Nevertheless, the company has built on its HCV innovators with expanded indications. In the last two years, the FDA approved Harvoni in patients with genotypes 4, 5, and 6 for chronic HCV as well as patients co-infected with HIV. Harvoni and Sovaldi were also approved for chronic HCV infection in adolescents without cirrhosis or with compensated cirrhosis.
2016, Opdivo, Bristol-Myers Squibb
Last year’s Brand of the Year went to BMS’s innovative immuno-oncology drug Opdivo, which has launched in three key cancer fields since 2015-melanoma, lung, and renal. Designed to trigger the immune system to attack cancer cells and prevent or slow their growth and spread in the body, Opdivo,a PD-1 Inhibitor, has demonstrated overall survival benefits for patients-and is predicted to impact the head and neck cancer market as well.
Commercially, Opdivo pushed ahead of immunotherapy rival Keytruda in the advanced squamous non-small cell lung cancer space (NSCLC). Pharm Exec recognized Opdivo’s achievement in bridging personalized care and diagnostics in tandem to offer patients better diagnostics for future treatments.
Opdivo boosted BMS’s sales by $835 million in 2016. The FDA has since approved the drug for patients with recurrent or metastatic squamous cell carcinoma of the head and neck (SCCHN). It was recommended for approval in the same indication by the European Commission by the Committee for Medical Products for Human Use (CMPH), marking the first positive recommendation from CMPH for a PD-1 inhibitor for SCCHN.
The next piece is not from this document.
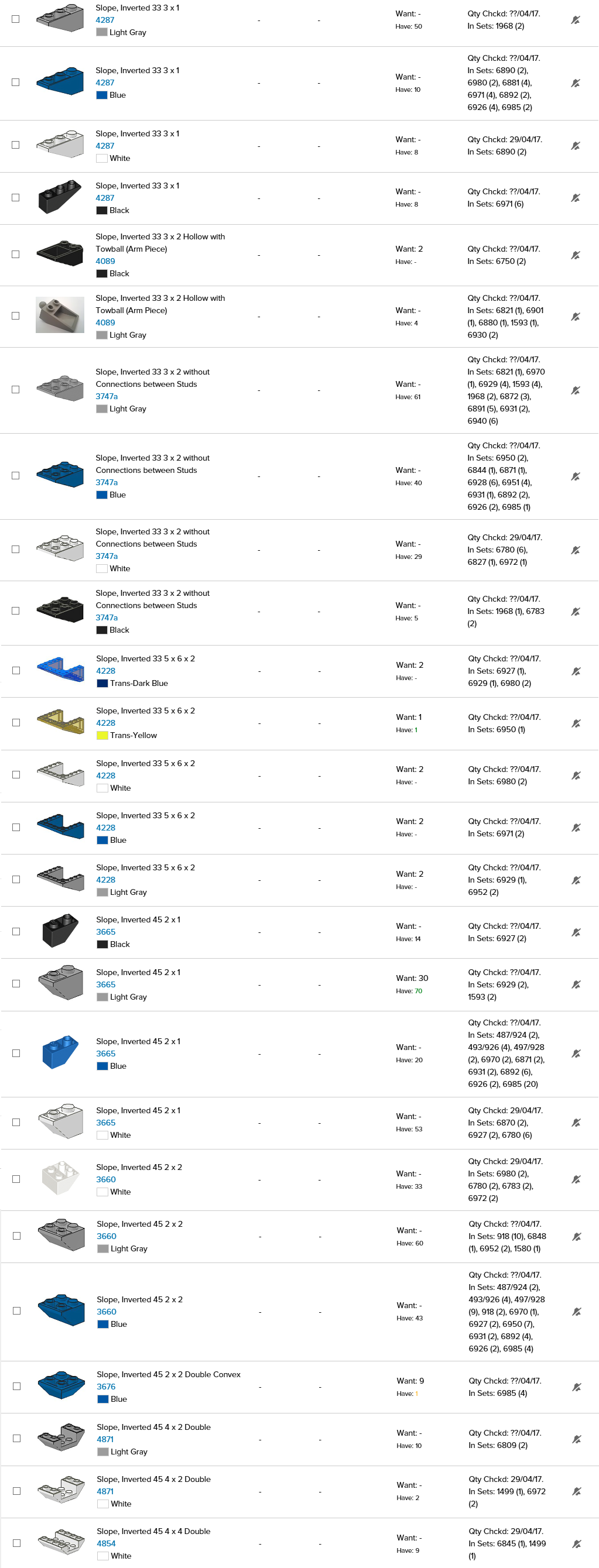The width and height of the screenshot is (599, 1568).
Task: Click the bell icon for White 4871 slope
Action: coord(577,1491)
In February, Opdvio was approved in the US for intravenous use to treat patients with locally advanced or metastatic urothelial carcinoma (mUC), a type of bladder cancer. Opdivo’s early run of success, however, has not been without its setbacks. In August 2016, it was revealed that the drug did not meet the primary endpoint in its Phase III trial as a first-line treatment for advanced NSCLC. Upon news of the failure, BMS’s pre-market trading dropped almost 20% that day. While some analysts predict Merck’s Keytruda may overtake Opdivo in sales in the coming years, BMS says it is determined to evaluate the failed bid as first-line therapy and continue to test Opdivo-including in combination with older immunotherapy Yervoy-for NSCLC indications.
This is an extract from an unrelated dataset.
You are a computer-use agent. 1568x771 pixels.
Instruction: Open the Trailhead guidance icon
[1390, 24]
Pharm Exec EAB members do note Keytruda’s potential edge going forward, due to its application across numerous tumor types and lines of therapy, and its combination approaches and synergies with biomarker testing. In March, Keytruda was approved for treatment of adult and pediatric patients with refractory classical Hodgkin lymphoma, or those who have relapsed after three or more previous types of therapy.